Malware Incident Response: Analyzing and Removing a Persistent Windows Trojan
This article details a step‑by‑step incident‑response case study of a Windows internal‑network Trojan that exploited SMB port 445, describing how alerts were identified, malicious processes were traced, terminated, and fully removed using tools such as netstat, PChunter, and process monitoring utilities.
Author: Zhang Hongyang – security operations and incident response specialist, former senior security engineer at Beike.
Preface – Have you heard of the notorious "EternalBlue" or the WannaCry ransomware? They are not distant myths; they can lurk within corporate networks. This article records a complete internal‑host malware infection response, covering detection, analysis, and eradication.
Incident Overview – The initial alert came from IPS logs showing massive internal scans of port 445 from host 10.10.X.X, a clear sign of abnormal lateral‑movement activity.
Preliminary assessment suggested a malware program on the source host was scanning the internal network for vulnerable machines. Since packet payloads revealed little, we logged into the host (with business approval) for deeper investigation.
Step 1 – Network Connections – Using netstat , we observed many half‑open connections from random local ports to sequential IP addresses, primarily initiated by spoolsv.exe and mssecsvc.exe . The latter is a known artifact of the WannaCry outbreak, while spoolsv.exe is the legitimate Windows Print Spooler service – why would it scan the network?
Step 2 – Process Verification – Task Manager showed two spoolsv.exe entries. The legitimate binary resides in C:\WINDOWS\system32 ; the one with PID 154352 was located elsewhere, indicating a masquerading trojan process.
Step 3 – Termination Attempt – Killing the identified processes removed them temporarily, but spoolsv.exe reappeared with a new PID, suggesting a watchdog process was respawning it.
Step 4 – Signature Verification – Using the tool PChunter , which colors processes based on signature status, the rogue spoolsv.exe appeared pink (signature verification failed).
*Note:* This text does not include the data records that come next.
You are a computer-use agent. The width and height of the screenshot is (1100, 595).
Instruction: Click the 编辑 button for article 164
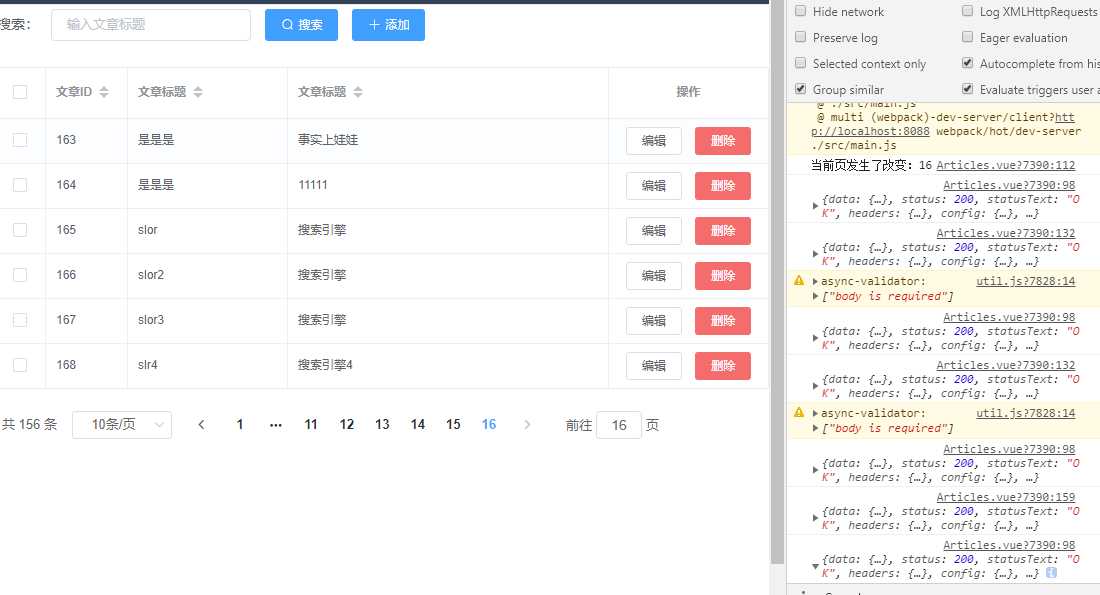click(653, 185)
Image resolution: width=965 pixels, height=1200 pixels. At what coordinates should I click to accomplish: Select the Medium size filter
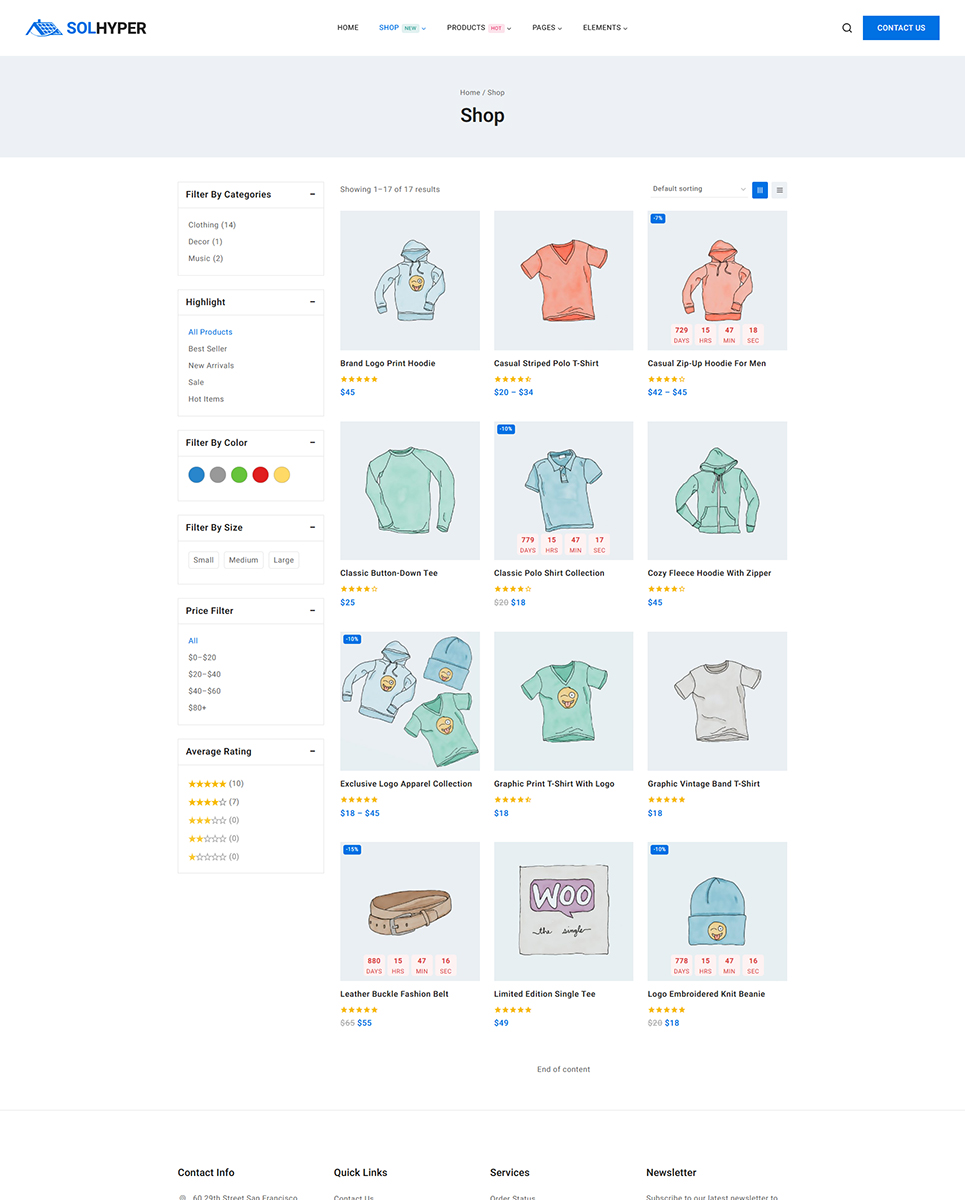coord(243,560)

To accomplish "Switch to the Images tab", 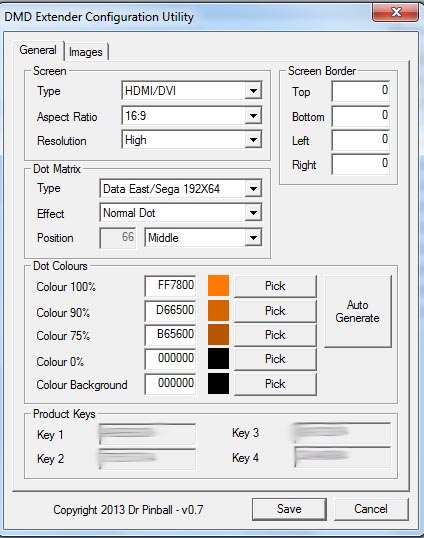I will coord(86,52).
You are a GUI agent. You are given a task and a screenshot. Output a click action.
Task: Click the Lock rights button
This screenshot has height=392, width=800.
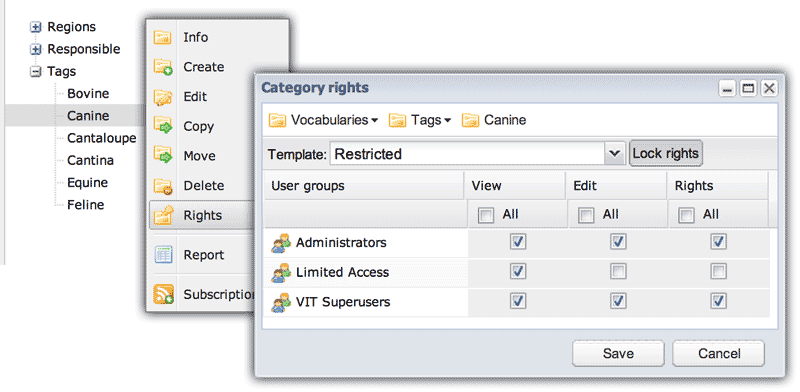pos(666,154)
Even after deletion, the file regenerated.
Step 5 – Removing the Parent Process – Tracing the parent PID (23428) revealed svchost.exe . Killing this parent stopped the malicious spoolsv.exe from respawning, effectively cleaning the trojan.
Final cleanup included checking startup items, services, and scheduled tasks, followed by a verification of network connections, which returned to normal.
Post‑mortem – A thorough incident response also involves documenting the findings and continuous monitoring. The analysis was recorded in the daily security incident report, and a follow‑up check two days later confirmed the malware did not reappear.
For deeper analysis, the malware sample can be sandboxed and debugged using tools such as IDA Pro, OllyDbg, Process Explorer, and Process Monitor.